The FDA and DEA are relying on some weird shit to make decisions ..

Think of the inner-workings of the government as something like a grandfather clock. It ticks, it tocks; keeping time the same way it has since the 1600s. Back and forth, left to right. The world around it changes, drastically, yet the granddaddy of present goes on, slow, slower, slower …

It’s not that the framework of a second has changed in four hundred years, it’s our perception of it. What once took decades to produce — like technological advances and the cycle of fashion trends — now turns over fresh ideas in days. It’s why, when looking at the DEA and its particular (arguably archaic) stance on marijuana, it seems to be taking forever to get anything done.

With papers obtained by VICE News, however, we have a better idea why that is. Turns out, monkeys love to get stoned, which is a main reason why the FDA doesn’t think weed has any medicinal value. Wait, what?

A few months back, the DEA refused to reschedule pot, ruling that is has “no currently accepted medical use” and is a drug with “high potential for abuse.” It chose to keep it where it is now, which is at a Schedule I classification — one tick ‘more volatile’ than that of meth and cocaine.

The decision wasn’t just simply lights-out though, because the DEA did agree to lessen restrictions on who can grow and study the plant. Before, only one university in the nation was able to legally grow weed with the feds’ blessing. And only a handful of places could actually get it from that grow to safely study it.

The bizarre Schedule I ruling, however, keeps ‘legal’ grows and dispensaries around the nation in a weird limbo. At any time, the feds have the right to enforce federal law, and could very well scoop everything up with no motive other than them having a bad day. That particular scenario is unlikely, given the fact that some 60 percent of Americans now think weed should be legal — but the possibility still haunts businesses in cannabis.

This November, five states are voting to legalize recreational pot — including California, Maine and Nevada — while four others are deciding on medical marijuana. If all measures pass, it will mean that well over half the nation allows legal weed in some manner or another. This (likely) particular tipping point is going to be hard for the DEA to ignore and could provide more breathing room for entrepreneurs.

But what about those damn monkeys?

In files obtained through the Freedom of Information Act, the DEA reportedly sought advice from the FDA when it was deciding on whether or not to reschedule weed a full year before in mid-2015.

The documents include a memo between two top FDA officials, a letter from the agency to the DEA’s chief, and the full response to two petitions to reschedule marijuana filed in 2012 by the former governors of Rhode Island and Washington and in 2009 by a psychiatric nurse practitioner who helped write New Mexico’s medical marijuana law, says VICE.

Highlights of it include:

  • Marijuana is addictive to monkeys. The FDA cited a study conducted in 2000 on squirrel monkeys that were trained to self-administer THC, the main psychoactive ingredient in weed.
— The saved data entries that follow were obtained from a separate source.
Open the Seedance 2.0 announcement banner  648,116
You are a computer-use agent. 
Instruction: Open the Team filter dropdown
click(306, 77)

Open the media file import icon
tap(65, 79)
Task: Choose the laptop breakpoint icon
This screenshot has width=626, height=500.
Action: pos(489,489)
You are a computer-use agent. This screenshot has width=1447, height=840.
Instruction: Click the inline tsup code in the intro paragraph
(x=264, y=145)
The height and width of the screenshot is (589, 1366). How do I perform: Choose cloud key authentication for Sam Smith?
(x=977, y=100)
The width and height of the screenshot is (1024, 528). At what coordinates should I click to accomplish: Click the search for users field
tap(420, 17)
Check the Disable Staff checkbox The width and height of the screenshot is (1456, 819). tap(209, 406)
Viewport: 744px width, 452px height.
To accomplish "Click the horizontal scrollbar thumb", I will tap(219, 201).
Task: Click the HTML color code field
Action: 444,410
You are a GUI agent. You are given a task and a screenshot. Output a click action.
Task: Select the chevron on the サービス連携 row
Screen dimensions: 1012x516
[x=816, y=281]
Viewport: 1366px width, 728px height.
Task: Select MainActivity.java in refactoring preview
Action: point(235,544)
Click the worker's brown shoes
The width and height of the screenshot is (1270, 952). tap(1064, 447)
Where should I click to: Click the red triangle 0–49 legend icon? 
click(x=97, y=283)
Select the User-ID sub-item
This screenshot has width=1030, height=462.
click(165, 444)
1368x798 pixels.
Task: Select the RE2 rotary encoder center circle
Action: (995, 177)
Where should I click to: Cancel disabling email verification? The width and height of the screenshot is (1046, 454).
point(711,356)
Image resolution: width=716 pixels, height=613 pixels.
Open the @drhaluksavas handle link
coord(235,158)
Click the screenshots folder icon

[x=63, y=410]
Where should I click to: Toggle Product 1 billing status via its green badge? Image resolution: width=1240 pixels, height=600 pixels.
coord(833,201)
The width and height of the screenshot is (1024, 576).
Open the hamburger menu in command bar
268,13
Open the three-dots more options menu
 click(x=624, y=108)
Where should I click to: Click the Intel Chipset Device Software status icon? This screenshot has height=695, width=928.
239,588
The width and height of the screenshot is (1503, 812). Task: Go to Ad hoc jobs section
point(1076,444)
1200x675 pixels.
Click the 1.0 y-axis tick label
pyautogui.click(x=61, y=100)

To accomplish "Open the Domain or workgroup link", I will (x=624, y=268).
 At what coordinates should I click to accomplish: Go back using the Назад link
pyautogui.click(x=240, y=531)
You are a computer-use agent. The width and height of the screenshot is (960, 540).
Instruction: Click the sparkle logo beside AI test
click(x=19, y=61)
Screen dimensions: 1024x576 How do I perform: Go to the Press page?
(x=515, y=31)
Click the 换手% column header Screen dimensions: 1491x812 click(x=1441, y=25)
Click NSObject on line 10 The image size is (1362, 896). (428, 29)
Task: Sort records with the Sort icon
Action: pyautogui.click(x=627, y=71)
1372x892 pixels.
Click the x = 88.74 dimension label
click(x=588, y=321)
Researchers found that the monkeys liked to get high, and the FDA said such studies are “often useful in predicting rewarding effects in humans, and is indicative of abuse liability.”
  • People prefer to smoke marijuana. Noting that many people prefer to smoke marijuana rather than take it in pill form, the FDA compared weed to cocaine, opium, heroin, and meth. “The intense psychoactive drug effect achieved rapidly by smoking is generally considered to produce the effect desired by the abuser,” the FDA wrote, adding, “this effect explains why abusers often prefer to administer certain drugs by inhalation… rather than orally.”
  • Getting high makes users feel funny. The FDA listed nine common effects of marijuana, including “increased merriment and appetite,” “heightened imagination,” “disorganized thinking,” “illusions, delusions, and hallucinations,” and “agitation, paranoia, confusion, drowsiness, and panic attacks, which are most common in experienced or high-dosed users.”
  • It’s easy to buy weed. The agency noted that marijuana is “more widely available from illicit sources rather than through legitimate channels,” which seems obvious considering that the drug remains illegal for nonmedical users in all but four states.
  • Marijuana is popular. In a section about the “history and current pattern of abuse,” the FDA cites 2012 data that says 111.2 million Americans — more than 42 percent of the U.S. population — used marijuana at least once, and 7.6 million people use it on a “daily or almost daily basis.”

Barring some sort of apocalyptic existential crisis happening in politics, we’re going to see the DEA rescheduling weed in our lifetimes (or de-scheduling altogether, like that of alcohol and tobacco). How quick it happens depends entirely on congress and the load it currently bears with other issues. Judging by the weight people at the top of the chain put on monkeys and their desire to get stoned like the rest of us, it’s clear the road has a few horizons to topple before the country finds the end of it.

There’s hope for the future, but it’s a long road-trip to get there. Years will pass, cycles will continue. Tick tock, tick tock.